SÃO PAULO – Não é preciso ser PhD em Harvard para desconfiar que um dos objetivos centrais de qualquer economia sadia é produzir bens e serviços. Em consequência, qualquer economia sadia delira de alegria quando há consumo, até porque quem produz alguma coisa o faz para que seja consumida. Quanto mais e mais depressa, melhor.
No Brasil, não é assim. Basta o consumo aumentar um tiquinho de nada e pimba, lá vem o governo com "medidas anticonsumo", para usar o título da primeira página da Folha de ontem.
Se tivesse havido uma explosão consumista, ainda vá lá que o governo corresse atrás dos pecadores. Mas, na mesma Folha de ontem, há um quadrinho mostrando o reduzido nível de atividade econômica do primeiro semestre. Caíram, em relação ao primeiro semestre de 1993, o valor total das vendas, o pessoal empregado e as horas trabalhadas na produção. Os dados referem-se ao comércio da Grande São Paulo, o principal do país, de longe.
Olhe-se agora para o lado do crediário.
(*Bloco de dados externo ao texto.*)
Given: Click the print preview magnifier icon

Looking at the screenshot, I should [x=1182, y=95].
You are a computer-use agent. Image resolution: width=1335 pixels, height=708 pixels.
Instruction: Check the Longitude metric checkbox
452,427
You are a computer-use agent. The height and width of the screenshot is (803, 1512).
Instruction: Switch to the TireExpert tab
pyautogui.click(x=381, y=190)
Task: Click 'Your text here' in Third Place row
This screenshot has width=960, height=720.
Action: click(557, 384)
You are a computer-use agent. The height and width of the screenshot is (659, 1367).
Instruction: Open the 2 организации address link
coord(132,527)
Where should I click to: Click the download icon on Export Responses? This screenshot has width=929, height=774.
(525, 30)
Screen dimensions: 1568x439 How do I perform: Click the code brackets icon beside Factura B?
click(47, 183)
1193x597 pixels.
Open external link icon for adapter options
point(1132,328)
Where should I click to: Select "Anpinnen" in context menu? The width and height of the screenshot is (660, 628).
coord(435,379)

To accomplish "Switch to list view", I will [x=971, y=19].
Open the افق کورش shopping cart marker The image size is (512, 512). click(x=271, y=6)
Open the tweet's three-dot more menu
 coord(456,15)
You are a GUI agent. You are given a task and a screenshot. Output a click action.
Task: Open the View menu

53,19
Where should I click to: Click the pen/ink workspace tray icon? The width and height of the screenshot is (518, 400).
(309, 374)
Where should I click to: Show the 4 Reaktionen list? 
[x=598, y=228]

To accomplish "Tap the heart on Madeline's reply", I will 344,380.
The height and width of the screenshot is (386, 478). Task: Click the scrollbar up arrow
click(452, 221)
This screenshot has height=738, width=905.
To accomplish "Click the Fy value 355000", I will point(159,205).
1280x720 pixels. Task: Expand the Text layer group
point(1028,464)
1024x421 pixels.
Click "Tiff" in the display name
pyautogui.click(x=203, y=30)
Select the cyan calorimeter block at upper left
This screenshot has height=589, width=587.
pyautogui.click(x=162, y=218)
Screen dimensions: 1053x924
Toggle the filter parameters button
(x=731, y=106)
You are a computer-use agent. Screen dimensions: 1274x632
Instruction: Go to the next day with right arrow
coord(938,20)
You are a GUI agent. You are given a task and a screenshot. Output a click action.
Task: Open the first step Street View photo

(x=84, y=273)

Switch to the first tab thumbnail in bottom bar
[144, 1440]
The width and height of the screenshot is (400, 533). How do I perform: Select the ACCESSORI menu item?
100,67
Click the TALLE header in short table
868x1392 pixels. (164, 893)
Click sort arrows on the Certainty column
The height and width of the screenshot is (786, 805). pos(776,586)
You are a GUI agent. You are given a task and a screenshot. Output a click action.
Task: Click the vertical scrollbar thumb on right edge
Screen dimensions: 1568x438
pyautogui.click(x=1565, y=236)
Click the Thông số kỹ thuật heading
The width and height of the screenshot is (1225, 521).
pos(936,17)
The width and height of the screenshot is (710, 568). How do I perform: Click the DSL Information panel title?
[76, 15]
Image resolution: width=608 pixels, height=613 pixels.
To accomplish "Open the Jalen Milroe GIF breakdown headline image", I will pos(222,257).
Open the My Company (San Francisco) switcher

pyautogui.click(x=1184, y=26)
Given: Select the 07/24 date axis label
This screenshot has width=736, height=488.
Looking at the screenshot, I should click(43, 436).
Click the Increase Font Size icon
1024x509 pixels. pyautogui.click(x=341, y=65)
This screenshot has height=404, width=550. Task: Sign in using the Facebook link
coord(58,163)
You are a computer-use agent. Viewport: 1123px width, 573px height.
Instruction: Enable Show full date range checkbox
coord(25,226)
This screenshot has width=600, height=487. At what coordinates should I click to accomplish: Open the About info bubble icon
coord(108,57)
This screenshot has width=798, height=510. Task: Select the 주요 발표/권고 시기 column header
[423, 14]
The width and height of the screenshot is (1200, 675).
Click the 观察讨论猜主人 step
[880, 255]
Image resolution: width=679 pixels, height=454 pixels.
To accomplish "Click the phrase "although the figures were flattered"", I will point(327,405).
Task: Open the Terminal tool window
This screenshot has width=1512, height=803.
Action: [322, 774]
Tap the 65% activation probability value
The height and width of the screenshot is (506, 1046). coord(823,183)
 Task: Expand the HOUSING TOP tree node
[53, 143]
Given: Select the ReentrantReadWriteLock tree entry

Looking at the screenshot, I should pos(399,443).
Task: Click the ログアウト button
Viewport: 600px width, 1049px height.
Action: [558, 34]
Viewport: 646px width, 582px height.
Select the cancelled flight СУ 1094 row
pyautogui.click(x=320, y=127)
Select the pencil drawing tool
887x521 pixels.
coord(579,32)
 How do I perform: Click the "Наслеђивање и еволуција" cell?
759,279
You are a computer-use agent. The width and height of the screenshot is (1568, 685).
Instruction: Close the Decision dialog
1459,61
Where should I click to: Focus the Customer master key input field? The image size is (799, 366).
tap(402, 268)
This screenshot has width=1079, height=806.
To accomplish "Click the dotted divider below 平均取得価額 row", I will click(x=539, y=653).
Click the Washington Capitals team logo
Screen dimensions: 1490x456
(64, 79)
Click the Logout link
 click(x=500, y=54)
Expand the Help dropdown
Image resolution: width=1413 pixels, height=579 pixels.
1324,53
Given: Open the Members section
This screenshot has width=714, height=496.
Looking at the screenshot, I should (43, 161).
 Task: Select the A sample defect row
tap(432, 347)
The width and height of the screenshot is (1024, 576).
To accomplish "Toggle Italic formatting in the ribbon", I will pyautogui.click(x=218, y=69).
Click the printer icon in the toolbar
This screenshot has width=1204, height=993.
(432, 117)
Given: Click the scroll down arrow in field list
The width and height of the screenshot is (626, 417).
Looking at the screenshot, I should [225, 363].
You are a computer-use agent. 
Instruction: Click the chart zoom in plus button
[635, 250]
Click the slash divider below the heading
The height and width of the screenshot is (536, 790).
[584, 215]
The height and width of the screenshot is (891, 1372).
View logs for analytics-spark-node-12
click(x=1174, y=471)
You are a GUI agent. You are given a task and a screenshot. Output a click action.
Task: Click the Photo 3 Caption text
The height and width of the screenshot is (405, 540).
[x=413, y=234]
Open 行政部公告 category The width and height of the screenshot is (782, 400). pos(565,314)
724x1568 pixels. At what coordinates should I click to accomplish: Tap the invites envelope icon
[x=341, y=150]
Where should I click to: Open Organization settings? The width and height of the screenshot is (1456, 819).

Uma das principais atrações da estabilidade da moeda seria exatamente o fato de se poder comprar a crédito. Em qualquer economia saudável (e até não muito saudável), não são muitos os consumidores que podem comprar determinados bens à vista. O crediário é o principal instrumento para se adquirir uma série de produtos.
No Brasil, nem isso. Bastou o crediário voltar a ser utilizado, em função da brecada na inflação, e o governo já acena com medidas punitivas.
Fica a nítida sensação de que o plano econômico é ótimo, mas para um cemitério. Se alguma coisa se mexer na economia, o plano naufraga. Se aumentar o consumo, quebra o plano. Se aumentarem os salários, o plano também quebra, porque haverá crescimento inevitável do consumo, ainda mais em um país de demanda tão fortemente reprimida pela formidável crise dos últimos muitos anos. Se aumentarem as tarifas públicas, o plano quebra.
Parece o plano "é proibido permitir". Por quanto tempo pode se prolongar essa paz dos cemitérios? Vai ser proibido sempre consumir? Abrir crediário? Aumentar tarifas, uma das formas mais óbvias de se permitir investimentos das estatais?